Il giorno della sua investitura a segretario del Partito Democratico, Enrico Letta dichiarava:
"Dobbiamo mettere insieme l'anima e il cacciavite e non staccarle mai. Abbiamo bisogno di sapere qual è la vite da girare per mettere insieme valori e cose pratiche. Dobbiamo essere progressisti nei valori, riformisti nel metodo e avere la radicalità nei comportamenti individuali di ognuno di noi. Io oggi mi candido a nuovo segretario del Pd. Ma so che non vi serve un nuovo segretario, l'ennesimo. Ma vi serve un nuovo Pd. Io scelgo il Pd, perché stavo facendo altre cose. Io ci sono, perché ritengo che questa sfida sia essenziale. Lo è per l'Italia e per l'Europa".
A riprova che tra il dire e il fare c'è sempre di mezzo il classico mare, la radicalità e le novità annunciate da Letta hanno trovato la loro prima rappresentazione nella scelta del vicesegretario, anzi dei due vicesegretari, Irene Tinagli e Peppe Provenzano.

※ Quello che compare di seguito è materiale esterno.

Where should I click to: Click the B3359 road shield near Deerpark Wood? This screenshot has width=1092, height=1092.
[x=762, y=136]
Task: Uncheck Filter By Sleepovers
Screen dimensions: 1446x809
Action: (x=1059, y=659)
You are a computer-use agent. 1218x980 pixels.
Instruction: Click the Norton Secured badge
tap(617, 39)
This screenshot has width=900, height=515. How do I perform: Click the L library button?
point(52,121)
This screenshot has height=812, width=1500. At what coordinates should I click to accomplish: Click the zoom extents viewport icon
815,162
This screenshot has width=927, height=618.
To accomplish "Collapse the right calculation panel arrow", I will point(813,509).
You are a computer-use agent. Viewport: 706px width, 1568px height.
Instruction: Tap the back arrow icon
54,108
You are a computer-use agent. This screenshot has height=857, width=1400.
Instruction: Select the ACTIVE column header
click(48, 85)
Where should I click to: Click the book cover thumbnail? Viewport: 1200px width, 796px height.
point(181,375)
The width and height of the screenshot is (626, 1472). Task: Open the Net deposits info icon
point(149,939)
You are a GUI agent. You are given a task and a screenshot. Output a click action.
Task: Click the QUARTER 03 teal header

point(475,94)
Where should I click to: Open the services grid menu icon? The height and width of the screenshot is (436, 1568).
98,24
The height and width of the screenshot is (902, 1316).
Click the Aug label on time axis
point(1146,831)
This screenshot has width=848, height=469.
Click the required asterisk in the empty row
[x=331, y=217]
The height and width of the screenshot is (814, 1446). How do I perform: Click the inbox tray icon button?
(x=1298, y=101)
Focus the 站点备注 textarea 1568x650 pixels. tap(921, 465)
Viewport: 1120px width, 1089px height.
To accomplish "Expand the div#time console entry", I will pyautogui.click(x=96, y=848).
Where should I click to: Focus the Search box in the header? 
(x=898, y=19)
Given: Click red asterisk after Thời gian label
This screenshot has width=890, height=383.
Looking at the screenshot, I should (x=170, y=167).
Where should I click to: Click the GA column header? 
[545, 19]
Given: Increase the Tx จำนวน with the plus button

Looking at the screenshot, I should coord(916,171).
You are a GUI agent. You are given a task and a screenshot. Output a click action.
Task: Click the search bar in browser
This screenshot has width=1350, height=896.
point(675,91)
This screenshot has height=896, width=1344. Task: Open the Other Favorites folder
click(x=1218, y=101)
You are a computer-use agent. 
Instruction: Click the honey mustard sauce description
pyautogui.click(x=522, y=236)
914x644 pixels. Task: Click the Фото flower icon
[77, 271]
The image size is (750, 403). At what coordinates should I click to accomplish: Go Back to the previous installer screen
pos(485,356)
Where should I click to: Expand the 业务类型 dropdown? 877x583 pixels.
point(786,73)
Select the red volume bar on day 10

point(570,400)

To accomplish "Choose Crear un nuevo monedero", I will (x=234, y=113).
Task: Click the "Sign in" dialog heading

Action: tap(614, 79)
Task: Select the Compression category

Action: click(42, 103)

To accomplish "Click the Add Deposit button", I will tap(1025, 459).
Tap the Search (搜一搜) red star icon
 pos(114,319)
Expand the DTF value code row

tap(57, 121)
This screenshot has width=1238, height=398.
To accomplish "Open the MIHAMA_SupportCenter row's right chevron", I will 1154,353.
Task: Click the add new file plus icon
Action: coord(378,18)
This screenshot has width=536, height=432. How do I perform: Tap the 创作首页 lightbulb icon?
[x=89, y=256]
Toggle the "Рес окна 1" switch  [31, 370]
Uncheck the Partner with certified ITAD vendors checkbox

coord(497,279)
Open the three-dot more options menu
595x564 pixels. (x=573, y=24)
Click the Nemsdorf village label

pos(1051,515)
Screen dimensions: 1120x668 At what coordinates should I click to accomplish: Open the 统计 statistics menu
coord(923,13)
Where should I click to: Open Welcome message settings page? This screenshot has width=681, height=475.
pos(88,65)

Ho chiesto a @itinagli e @peppeprovenzano di affiancarmi, come #ViceSegretari del @pdnetwork.
— Enrico Letta (@EnricoLetta) March 17, 2021
Il neo Salomone dem ha così accontentato tutti, sia chi guardava alla parità di genere, sia chi guardava al correntismo: una donna e un uomo, una (ex?) renziana e un allievo di Emanuele Macaluso, quindi più orientato a quello che era il PCI.
Irene Tinagli è presidente della Commissione Affari Economici del Parlamento Europeo. Nata a Empoli 46 anni fa, economista, si è specializzata negli Stati Uniti, ha insegnato a Madrid e nel 2008 partecipò alla fondazione del PD, come componente dell’Assemblea Costituente e della Commissione che redasse lo Statuto, salvo poi uscirne pochi mesi dopo. Si riavvicina alla politica nel 2012 attratta dalle scelte di Mario Monti e alle politiche del 2013 viene eletta con Scelta Civica, che poi abbandona, sedotta dal Pd di Matteo Renzi. Nel 2019 viene eletta in Europa come rappresentante del Partito Democratico.
Peppe Provenzano, siciliano di San Cataldo, in provincia di Caltanissetta, dove è nato 39 anni fa non è solo "roscio" di capelli, ma anche di fede politica. Oltre ad essere allievo di Macaluso, come detto in precedenza, nel 2018 rifiutò la candidatura alle politiche, in polemica contro i criteri, da lui definiti padronali e nepotistici, dell'allora segretario Renzi.
Questa la reazione di Irene Tinagli alla notizia:
Grazie Enrico! Sono emozionata ed onorata: è una grande sfida, ma tutti insieme potremo ripartire e dare un contributo importante al nostro Paese e all'Europa. https://t.co/3SwadhXw52
— irene tinagli (@itinagli) March 17, 2021
Questa, invece, la reazione di Peppe Provenzano:
Grazie Segretario! Ora al lavoro, anima e cacciavite per costruire un PD più aperto e più forte, in un'Italia più giusta, coesa, migliore. La bussola ce l'abbiamo, è l'articolo 3 della Costituzione. https://t.co/DJo3bgCTh9
— Peppe Provenzano (@peppeprovenzano) March 17, 2021
Questa prima decisione, se vista come inizio di un nuovo percorso per il Partito Democratico, appare alquanto deludente. Al contrario, se invece la vogliamo interpretarla come un ulteriore passo avanti nel decennale sforzo del PD di diventare, di fatto, la Democrazia Cristiana del XXI secolo, allora è da considerarsi logica, perfetta, inappuntabile.
L'unico problema, che si protrae fin dalla nascita del PD e che tuttora sussiste, è però quello di spiegare agli elettori che tipo di partito vuole essere, perché il tentativo aggrapparsi alla giustificazione di una vocazione maggioritaria che consenta di rivolgersi a "tutti" gli elettori, nel concreto, si è dimostrato fallimentare.
E se questa è la via che Letta vorrà percorrere, è difficile, se non impossibile, che a sinistra il PD possa trovare nuovi voti, mentre a destra ci sono forze politiche che già rappresentano al meglio (o al peggio, in base al punto di vista) ciò che una parte di italiani cerca nella politica.
Pertanto, se il buongiorno si vede dal mattino, il futuro del PD è tutt'altro che roseo.